Random sampling of publications in journals that are predominantly reporting cardiovascular experimental work shows that studies on animals, tissue samples, and cells mostly employ parametric statistics but rarely test for normality, despite the use of small data samples. Together with due consideration to study design and sample size, a formal plan for data analysis in hypothesis-driven experiments would substantially enhance the quality of the evidence and reproducibility of the findings. The Journal of Physiology launched a series of articles on statistics a few years ago, with valuable guidelines, including the presentation of results.[7] The popular bar graph is too often used inappropriately and hides information on the distribution of data of interest. Several data analysis programmes, such as GraphPad Prism (GraphPad Software; http://www.graphpad.com), will also guide researchers in the use of basic statistics, whereas more complex analyses can be performed using SPSS (IBM; http://www-01.ibm.com/software/analytics/spss/products/statistics/) and the freeware R (http://www.r-project.org/).
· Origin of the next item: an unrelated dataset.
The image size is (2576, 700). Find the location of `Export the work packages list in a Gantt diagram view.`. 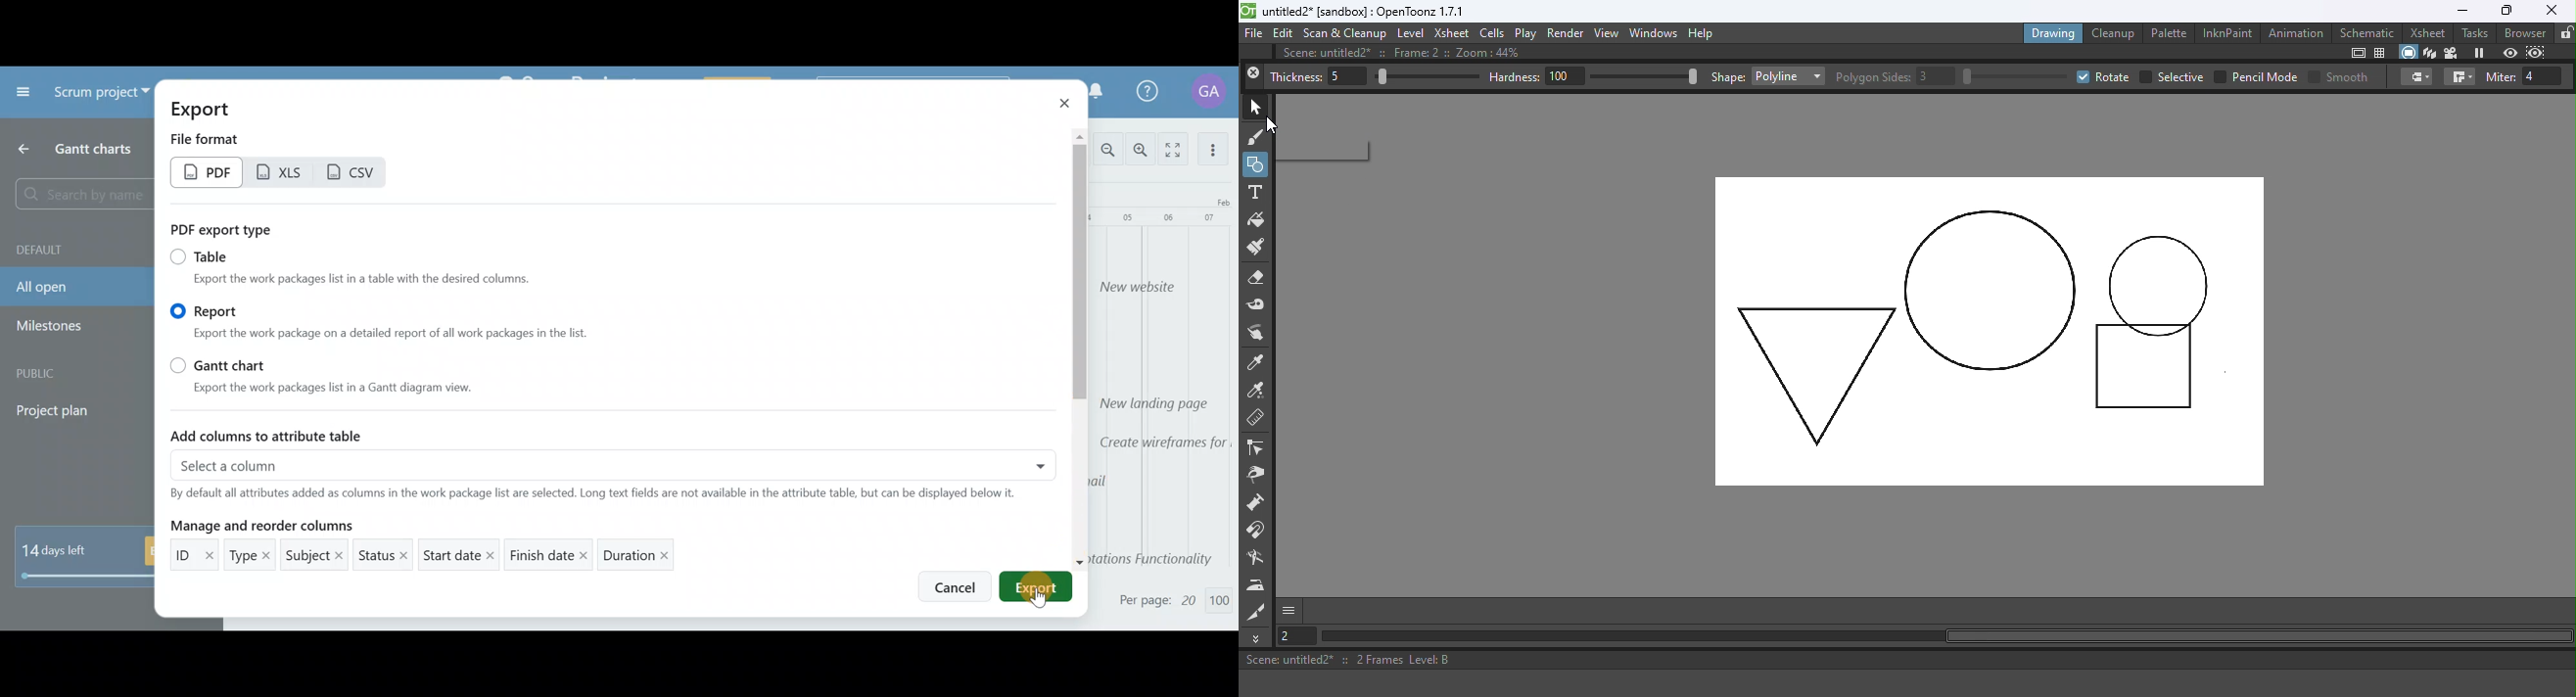

Export the work packages list in a Gantt diagram view. is located at coordinates (346, 392).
In an era of multidisciplinary research, consulting a statistician at the time of study design and data analysis should be a given; yet, it is rarely done.

Access to raw data and meta-analysis

Clinical trial registration and access to raw data by an independent steering committee ensure adequate monitoring of clinical studies. Sharing of individual patient data for meta-analysis and exploratory subgroup analyses further increases the information and impact that can be accrued from clinical investigations. In bench research, data deposition of large-scale studies, typically gene and protein data, has become mandatory for a number of journals. However, the utility of such data to other investigators remains unclear, as the data are not always well annotated and the number of databases is large (see, e.g. http://mybio.wikia.com/wiki/Microarray_databases). Yet, as recently shown, a consortium effort to organize data sets in a rigorous manner can greatly enhance their value.[8] It is conceivable that sets of experimental data can be used and included in a meta-analysis,[9] and efforts have been launched to obtain more standardized data acquisition and annotation.[10] At present, calls for provision of raw data to reviewers and for institutional data repositories are more driven by fears of data manipulation than by the potential for a scientific added value.

The basic research checklist

Among the three criteria of ‘correct, novel, relevant’, it is novelty that is often stressed in basic research. Prominent journals with a focus on basic science feature exciting new observations, most often based on novel technology, tools, or unique new animal (mouse) models. Technological advances, such as the -omics approaches and advanced imaging, have been a major driver to the wealth of new insights into cellular and molecular mechanisms. In the checklist, truly novel data are nearly always considered relevant, as they open uncharted territory and attract scientists and media attention. Yet, there has been concern that the pressure for novelty might lead to less stringent methodological review and disappointing reproducibility.[4] Balancing the ‘pressure to publish’ with the need for publishing evidence that is sufficiently robust to be considered for translation ‘from bench to bedside’ is a target that requires active involvement of all stakeholders; the investigators, the journals, and the funding bodies, in particular. Adhering to recommendations and standards, such as the ARRIVE guidelines,[11] can improve the quality and reproducibility of the data. In the present issue, new instructions to authors illustrate the commitment of this journal to these important issues. Further translation from ‘bedside to bench’ of the GCP standards can enhance the information and knowledge to be gained from experimental research, will help addressing the 3 R's of animal studies, and will increase the overall impact and contributions of basic research.

Conflict of interest: none declared.